The allegations of interference by the premier's office first came from Kelly McDougald, the fired head of Ontario Lottery and Gaming, in a notice of claim for her $8.4 million wrongful dismissal suit against the government and Finance Minister Dwight Duncan.

"The Minister (Duncan) advised . . . that the government could not delay the release of the records any further," McDougald alleged in the 18-page legal document.

The notice of claim contains allegations yet to be proven in court. The Ontario government has said it will dispute the claim.

The government and political staff are not supposed to interfere in requests filed under the province's access to information law, said Progressive Conservative Leader Tim Hudak.

"It certainly paints a very disturbing picture about the role of the finance minister and the deputy chief of staff to the premier in intervening in the FOI process," said Hudak.

McGuinty repeatedly refused Wednesday to deny his office interfered in the access-to-information requests, and said only that the Liberals had broadened the number of agencies the legislation applies to.

The premier joked when reporters expressed frustration that he would not give a direct answer.

"That's what I do," said McGuinty about evading the questions.

"I think what I keep saying is we keep improving things and doing a better job."

Horwath said the premier's credibility has been harmed by the way the government handled the release of the OLG expense claims and its reaction to the allegations made in McDougald's notice of claim, which was made public Tuesday.

"It's quite clear from the documents from Ms. McDougald . . . that the premiers' office and the minister's office made every effort possible to hold back the information," she said.

"It's really obvious that although the premier talks about transparency and accountability, what comes out of his actions is exactly the opposite."

Horwath said there were a lot of questions around the extent to which the government interfered in not only the timing of the release, but with the documents that were released, and said she's still not sure everything from OLG has been made public.

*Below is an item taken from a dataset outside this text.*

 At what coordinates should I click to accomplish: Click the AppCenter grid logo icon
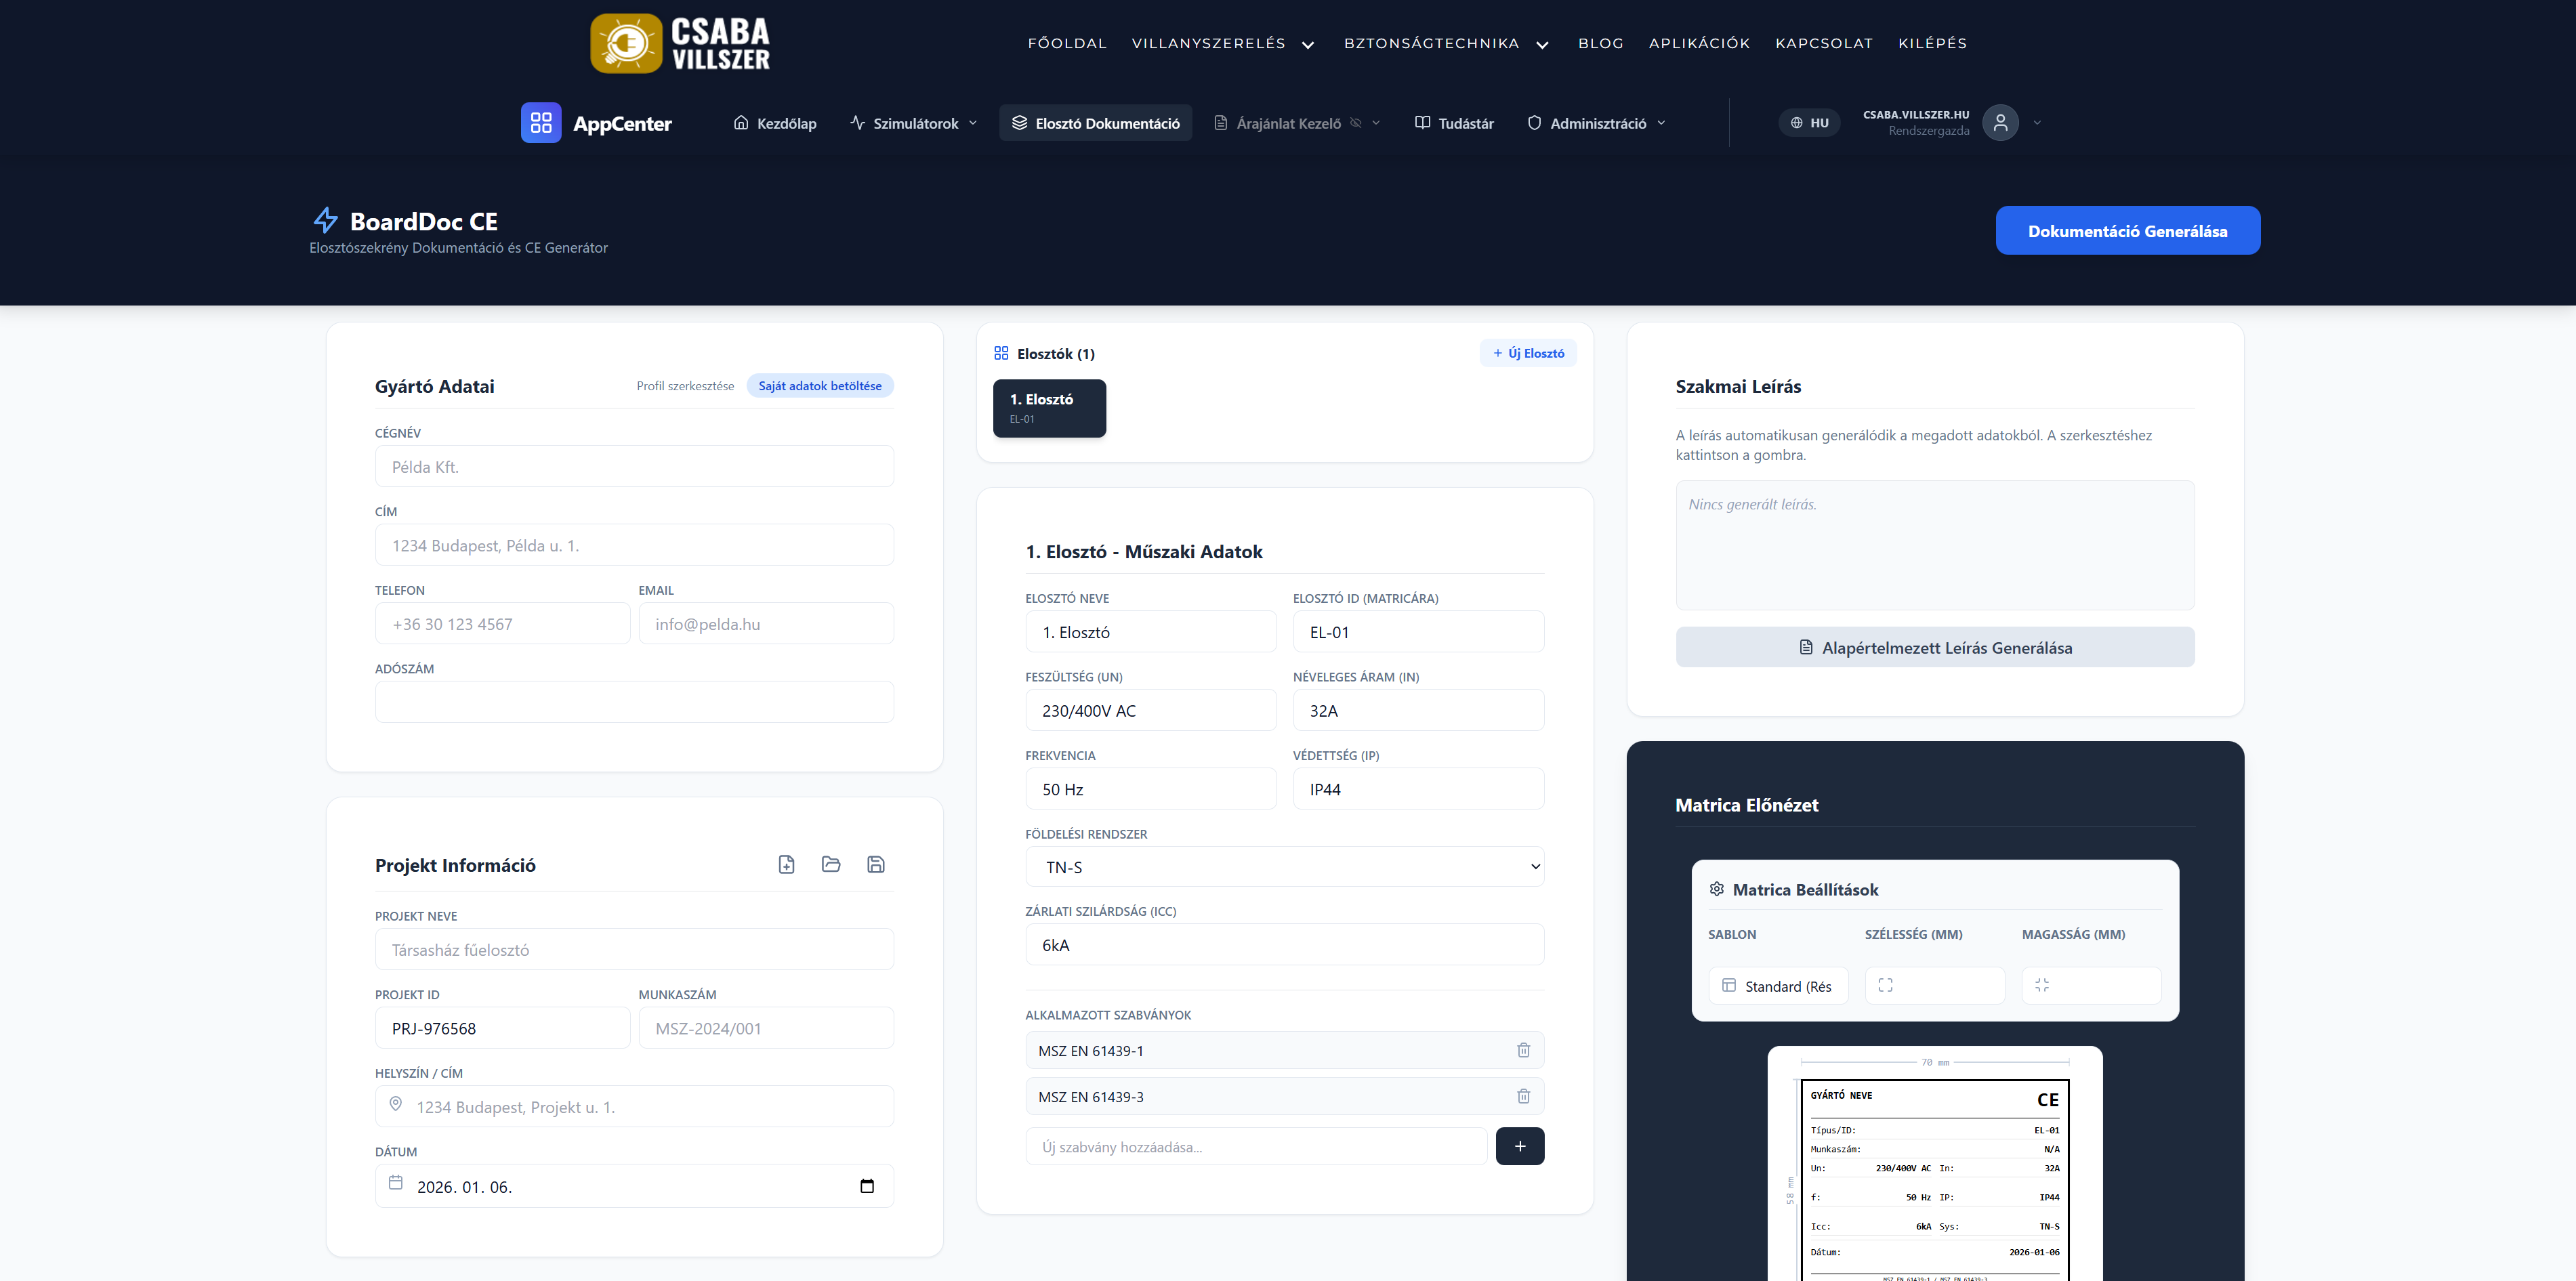[x=541, y=123]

McDougald's notice of claim also accused Duncan of firing her because she refused his order to fire the lottery corporation's chief financial officer -- and any other executive of her choosing -- to serve as scapegoats for the "unacceptable" expense claims at OLG.

"It looks like a government that was anxious to find political pawns to take the fall, a couple of bureaucrats so the minister wouldn't get bumped," said Hudak.

McGuinty said his government would introduce legislation to keep a closer eye on expenses filed by about 300 top executives at 22 of Ontario's 615 arms-length agencies, boards and commissions by having them approved by the province's integrity commissioner.

"Management is now reviewing expenses, but what we want to do is ensure that the managers, or the reviewers, are now going to have their expenses reviewed," said McGuinty.

The government wants to make sure it isn't stung by even more expense abuses after the OLG scandal and similar problems at eHealth Ontario, which also came under fire for awarding $16 million in untendered contracts to consultants.

EHealth's CEO, Sarah Kramer, was paid $317,000 in severance when she left her post at the height of the scandal, but the government refused to pay one-year's salary to McDougald to leave her $400,000 a year job at OLG, which resulted in the multi-million-dollar lawsuit.